I do know that I have no tolerance for stupidity. I am not talking about the puerile behavior of the boys on the group rides: “monkeyshines,” “weeds in the wheel,” “drop a junior,” etc. Nor, am I talking about the dick-swinging that shatters the group—the only harm there is wounded egos. I am referring to the stupidity and apparently thoughtless behavior that endangers the safety of the group. So, if you ride in the wrong lane around a blind corner, split riders while bombing a descent at 40+ mph, make sudden and unexpected lateral moves, force someone across the centerline, or think it's just fine to leave the new guy behind in the middle of nowhere, chances are, I will yell at you. If I were strong enough, I’d just attack instead of yelling, and attempt to make my point that way. Although, the connection between the stupid behavior and my “reaction” might be missed....

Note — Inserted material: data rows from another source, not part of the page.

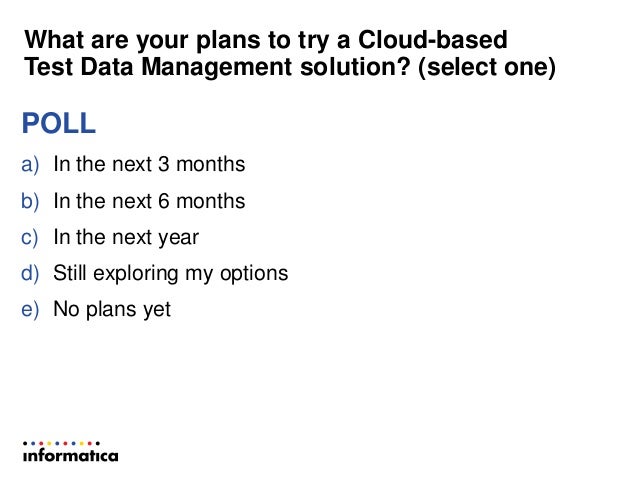Screen dimensions: 638x479
Task: Click the first red dot in the logo
Action: 41,443
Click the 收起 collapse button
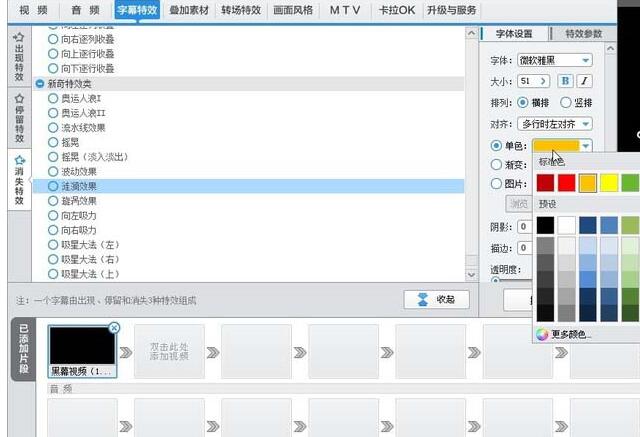The width and height of the screenshot is (640, 437). (x=436, y=299)
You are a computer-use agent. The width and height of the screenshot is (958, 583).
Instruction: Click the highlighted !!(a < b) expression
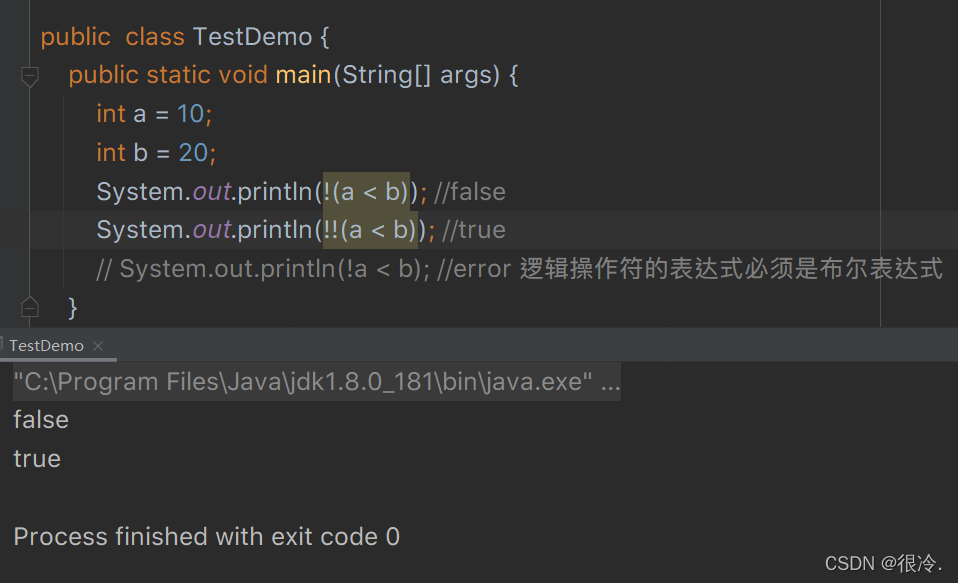370,230
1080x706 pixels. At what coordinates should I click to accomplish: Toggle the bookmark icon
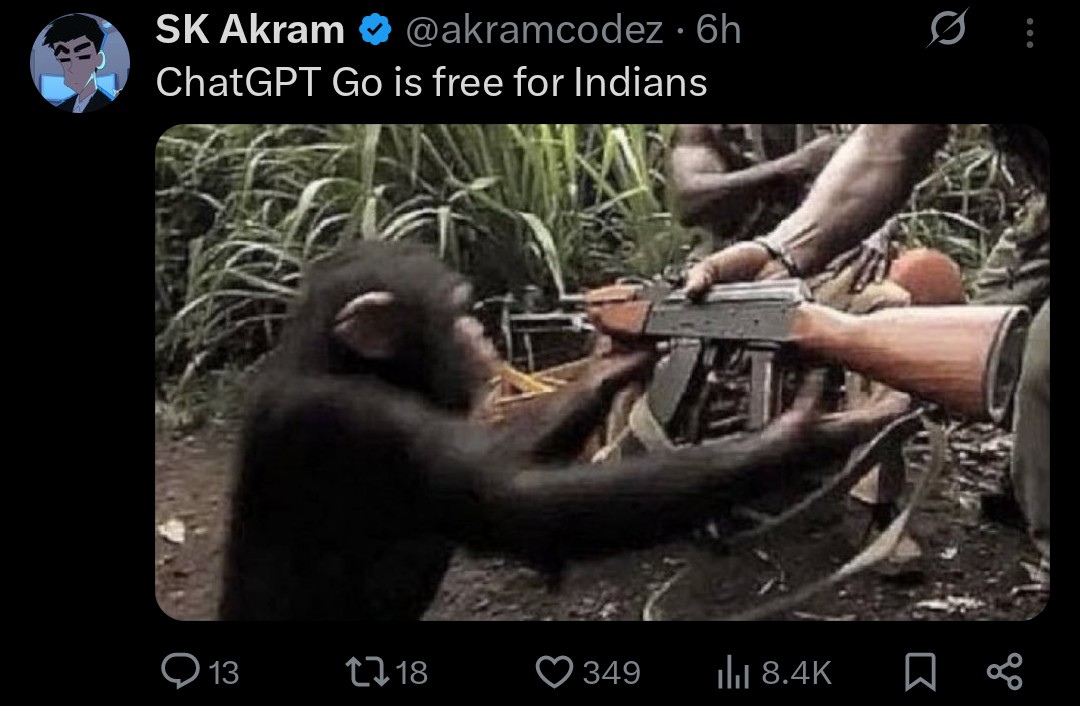pyautogui.click(x=920, y=672)
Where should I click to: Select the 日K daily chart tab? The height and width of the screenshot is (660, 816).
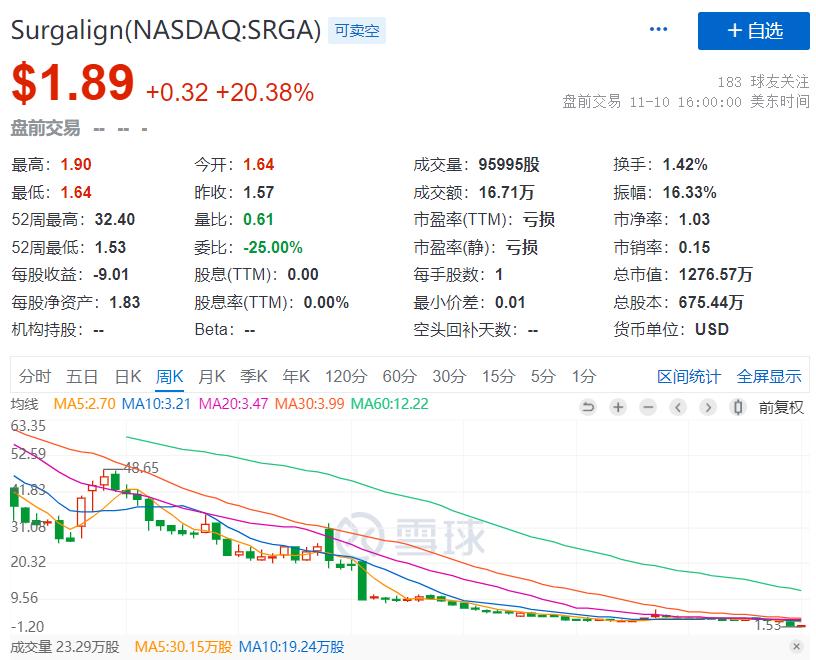[125, 377]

Maybe my concern for my friends’ safety is just a manifestation of my hyper-awareness of others’ needs or, perhaps, it is buried maternal instinct. Maybe I should adopt a Darwinian perspective—survival of the fittest and all that (i.e., if you crash because your training buddy is a dumbass, too bad for you.) Sorry people, but I am too old to undergo such a fundamental change in who I am.
I would like to point out that an individual’s “mouthiness” is not always a good indicator of their true nature. Based on reputation, the guys who have without fail waited for me, pulled me back to the group, given me their food, water, and gloves, are the ones who should have left me for dead. Clichés exist because they are true: “actions speak louder than words.”